Directions:
Output these lines from the data below verbatim, beginning at the line that contains "750x733 pixels. How" and stopping after the line that contains "(x=801, y=139)". Include both of those lines and nothing else.

─── Data records

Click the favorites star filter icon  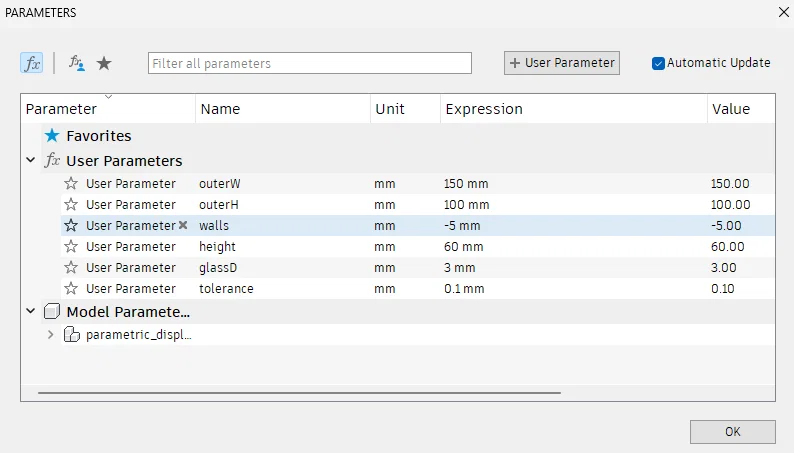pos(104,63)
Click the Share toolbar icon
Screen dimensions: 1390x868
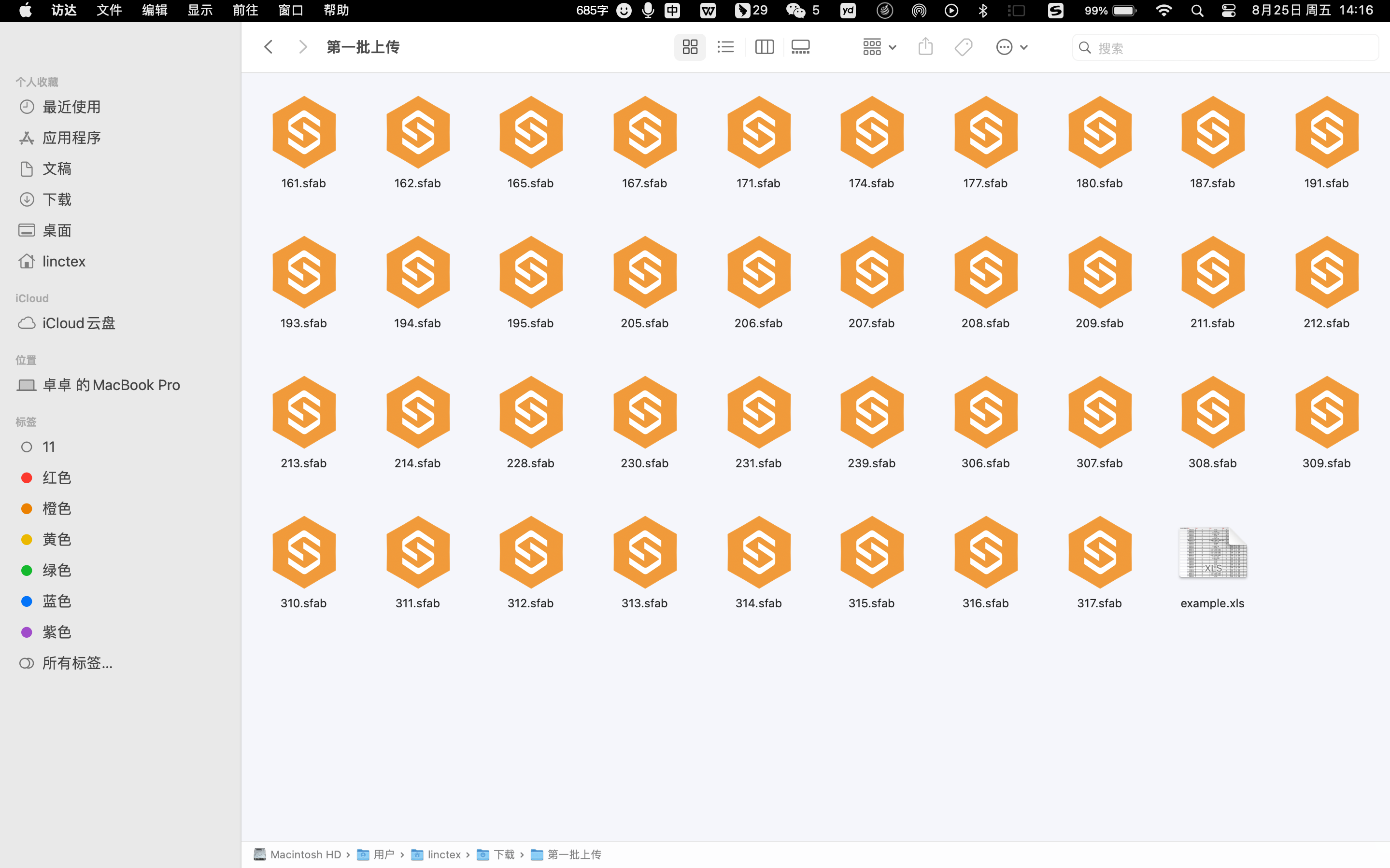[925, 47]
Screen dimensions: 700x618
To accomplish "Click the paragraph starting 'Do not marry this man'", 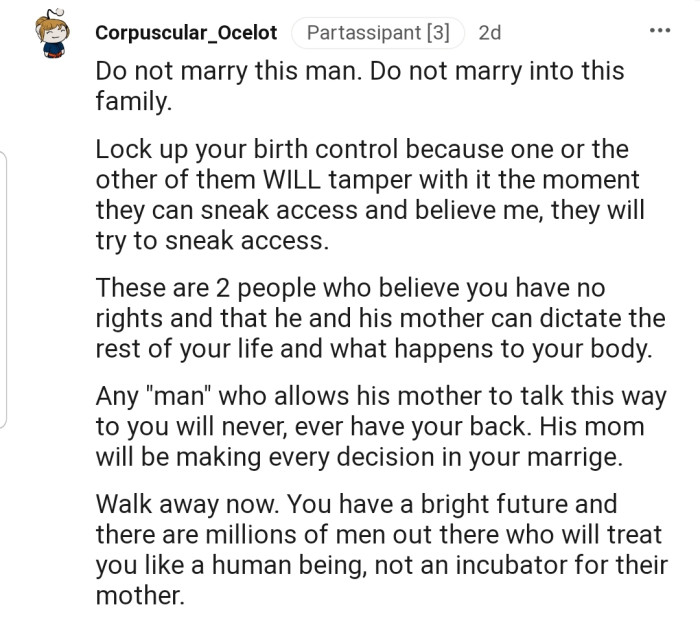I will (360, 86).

──────
─── Data records

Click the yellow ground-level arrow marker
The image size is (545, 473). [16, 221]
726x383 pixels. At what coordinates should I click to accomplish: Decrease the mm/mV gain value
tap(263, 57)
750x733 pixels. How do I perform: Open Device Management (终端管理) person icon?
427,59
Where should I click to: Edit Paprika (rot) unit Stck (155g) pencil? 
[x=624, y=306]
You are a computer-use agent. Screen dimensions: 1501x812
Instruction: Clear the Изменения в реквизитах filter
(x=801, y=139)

──────
─── Data records

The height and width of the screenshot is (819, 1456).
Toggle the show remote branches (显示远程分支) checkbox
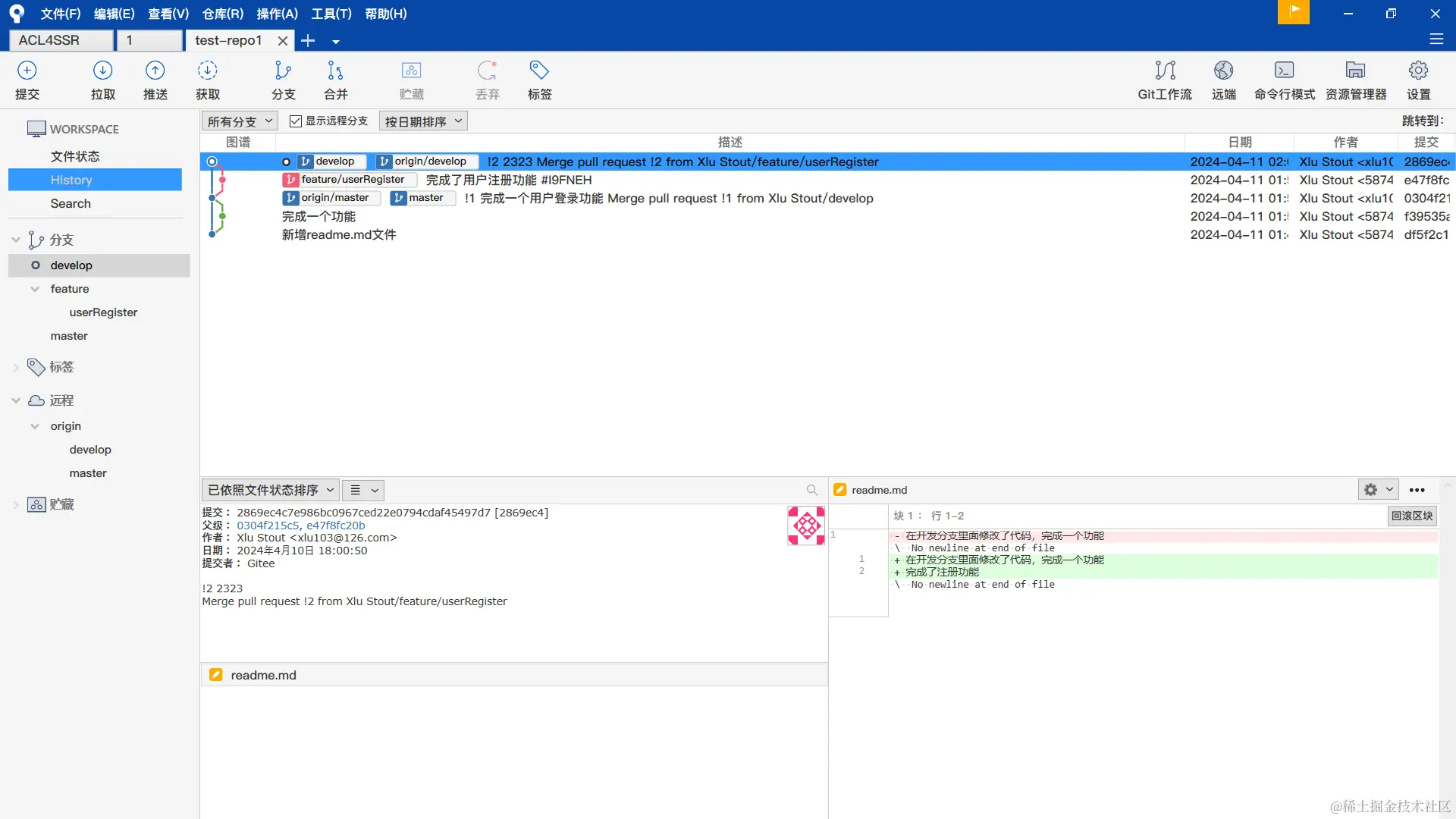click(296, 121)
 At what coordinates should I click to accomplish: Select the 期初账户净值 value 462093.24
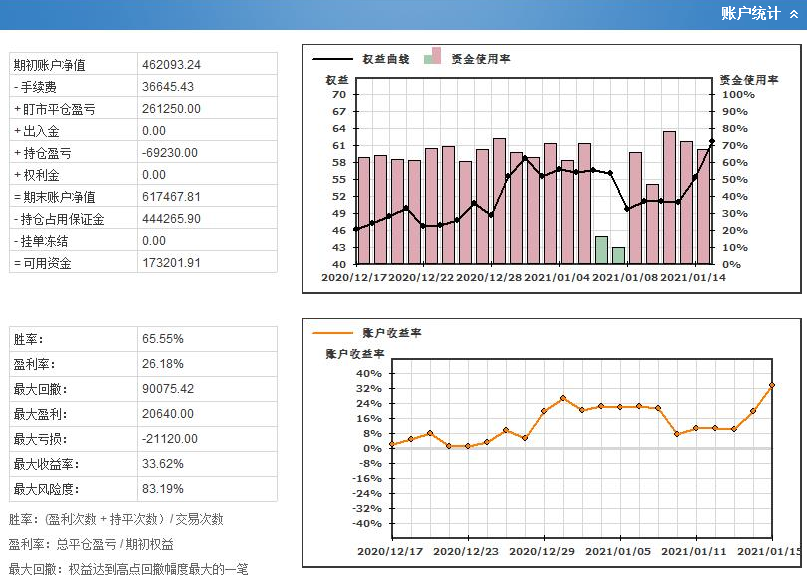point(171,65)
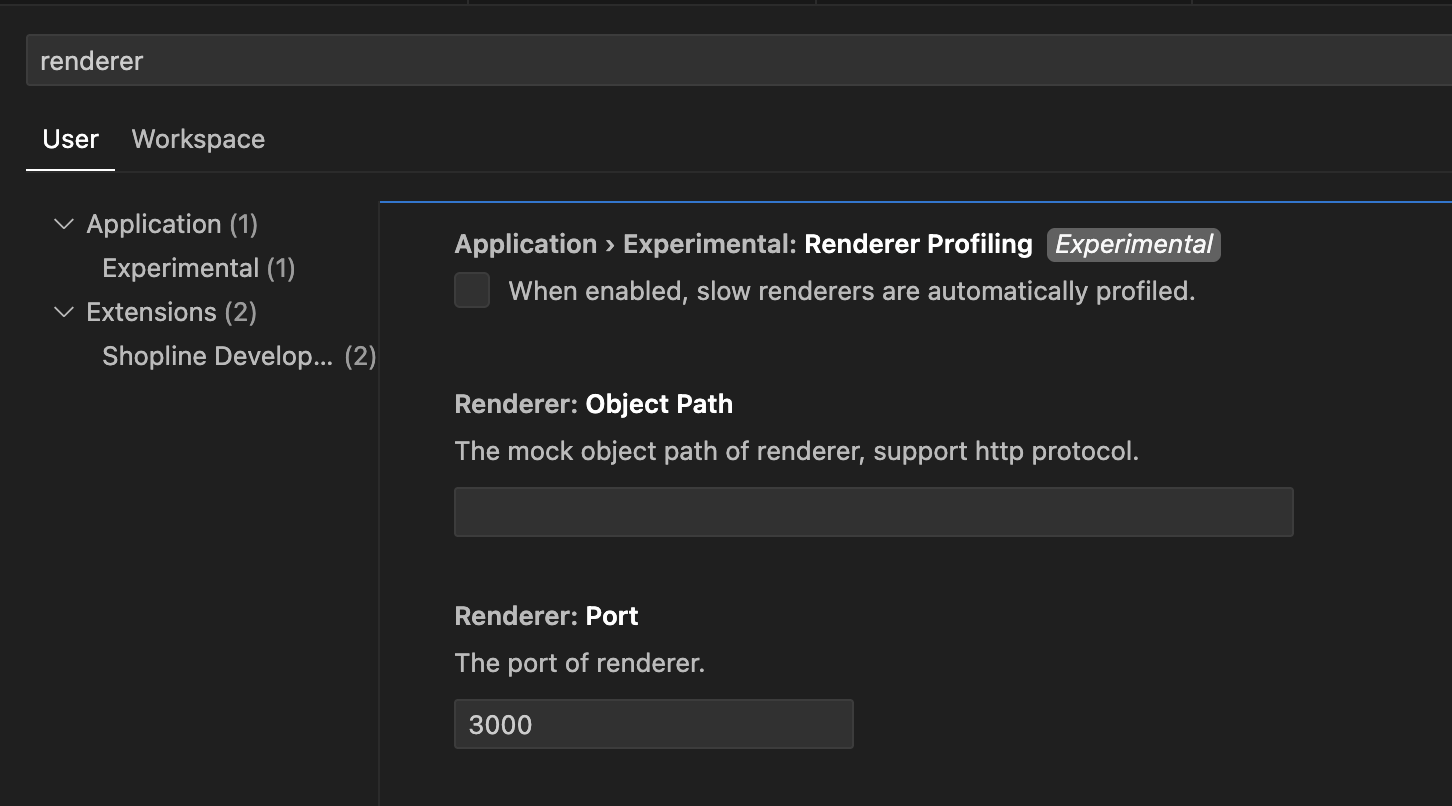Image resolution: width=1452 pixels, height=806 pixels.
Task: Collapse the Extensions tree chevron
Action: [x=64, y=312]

──────

Result for this exercise:
750x733 pixels. How do I perform: Open Device Management (终端管理) person icon?
427,59
Where should I click to: Edit Paprika (rot) unit Stck (155g) pencil? 
[x=624, y=306]
You are a computer-use agent. Screen dimensions: 1501x812
Instruction: Clear the Изменения в реквизитах filter
(x=801, y=139)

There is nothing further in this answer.